Malik Adeel, Ahmad Shandar
Department of Biosciences, Jamia Millia Islamia University, New Delhi-110025, India.
BMC Struct Biol. 2007 Jan 3;7:1. doi: 10.1186/1472-6807-7-1.
Protein-Carbohydrate interactions are crucial in many biological processes with implications to drug targeting and gene expression. Nature of protein-carbohydrate interactions may be studied at individual residue level by analyzing local sequence and structure environments in binding regions in comparison to non-binding regions, which provide an inherent control for such analyses. With an ultimate aim of predicting binding sites from sequence and structure, overall statistics of binding regions needs to be compiled. Sequence-based predictions of binding sites have been successfully applied to DNA-binding proteins in our earlier works. We aim to apply similar analysis to carbohydrate binding proteins. However, due to a relatively much smaller region of proteins taking part in such interactions, the methodology and results are significantly different. A comparison of protein-carbohydrate complexes has also been made with other protein-ligand complexes.

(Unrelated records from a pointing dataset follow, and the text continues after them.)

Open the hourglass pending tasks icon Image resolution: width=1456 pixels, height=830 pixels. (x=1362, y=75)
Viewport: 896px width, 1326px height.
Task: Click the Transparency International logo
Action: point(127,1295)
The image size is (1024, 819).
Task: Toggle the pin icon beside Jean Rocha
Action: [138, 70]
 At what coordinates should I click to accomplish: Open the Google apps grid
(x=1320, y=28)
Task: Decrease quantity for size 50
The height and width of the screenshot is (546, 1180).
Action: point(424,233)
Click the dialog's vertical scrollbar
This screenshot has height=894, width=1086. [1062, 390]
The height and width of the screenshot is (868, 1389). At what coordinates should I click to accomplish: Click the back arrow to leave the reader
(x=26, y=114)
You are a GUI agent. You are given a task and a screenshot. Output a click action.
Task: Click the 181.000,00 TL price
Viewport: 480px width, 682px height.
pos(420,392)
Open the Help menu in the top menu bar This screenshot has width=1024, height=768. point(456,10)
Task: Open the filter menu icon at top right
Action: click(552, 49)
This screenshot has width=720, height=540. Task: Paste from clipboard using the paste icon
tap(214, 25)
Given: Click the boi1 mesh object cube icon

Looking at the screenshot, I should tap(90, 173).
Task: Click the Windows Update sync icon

We have compiled statistics of amino acid compositions in binding versus non-binding regions- general as well as in each different secondary structure conformation. Binding propensities of each of the 20 residue types and their structure features such as solvent accessibility, packing density and secondary structure have been calculated to assess their predisposition to carbohydrate interactions. Finally, evolutionary profiles of amino acid sequences have been used to predict binding sites using a neural network. Another set of neural networks was trained using information from single sequences and the prediction performance from the evolutionary profiles and single sequences were compared. Best of the neural network based prediction could achieve an 87% sensitivity of prediction at 23% specificity for all carbohydrate-binding sites, using evolutionary information. Single sequences gave 68% sensitivity and 55% specificity for the same data set. Sensitivity and specificity for a limited galactose binding data set were obtained as 63% and 79% respectively for evolutionary information and 62% and 68% sensitivity and specificity for single sequences. Propensity and other sequence and structural features of carbohydrate binding sites have also been compared with our similar extensive studies on DNA-binding proteins and also with protein-ligand complexes.
Carbohydrates typically show a preference to bind aromatic residues and most prominently tryptophan. Higher exposed surface area of binding sites indicates a role of hydrophobic interactions. Neural networks give a moderate success of prediction, which is expected to improve when structures of more protein-carbohydrate complexes become available in future.
蛋白质 - 碳水化合物相互作用在许多生物过程中至关重要,对药物靶向和基因表达具有重要意义。通过分析结合区域与非结合区域的局部序列和结构环境,可以在单个残基水平上研究蛋白质 - 碳水化合物相互作用的性质,这为这类分析提供了内在对照。为了从序列和结构预测结合位点,需要汇编结合区域的总体统计数据。基于序列的结合位点预测已在我们早期的工作中成功应用于DNA结合蛋白。我们旨在将类似的分析应用于碳水化合物结合蛋白。然而,由于参与此类相互作用的蛋白质区域相对小得多,方法和结果有显著差异。还对蛋白质 - 碳水化合物复合物与其他蛋白质 - 配体复合物进行了比较。
我们汇编了结合区域与非结合区域(总体以及每种不同二级结构构象)的氨基酸组成统计数据。计算了20种残基类型中每种残基的结合倾向及其结构特征,如溶剂可及性、堆积密度和二级结构,以评估它们与碳水化合物相互作用的倾向。最后,利用氨基酸序列的进化谱通过神经网络预测结合位点。使用来自单序列的信息训练另一组神经网络,并比较进化谱和单序列的预测性能。基于神经网络的最佳预测在使用进化信息时,对所有碳水化合物结合位点可达到87%的预测灵敏度和23%的特异性。对于同一数据集,单序列的灵敏度为68%,特异性为55%。对于有限的半乳糖结合数据集,进化信息的灵敏度和特异性分别为63%和79%,单序列的灵敏度和特异性分别为62%和68%。碳水化合物结合位点的倾向以及其他序列和结构特征也已与我们对DNA结合蛋白的类似广泛研究以及蛋白质 - 配体复合物进行了比较。
碳水化合物通常倾向于结合芳香族残基,最显著的是色氨酸。结合位点较高的暴露表面积表明疏水相互作用起作用。神经网络预测取得了一定成功,预计未来当有更多蛋白质 - 碳水化合物复合物的结构时,预测效果会有所改善。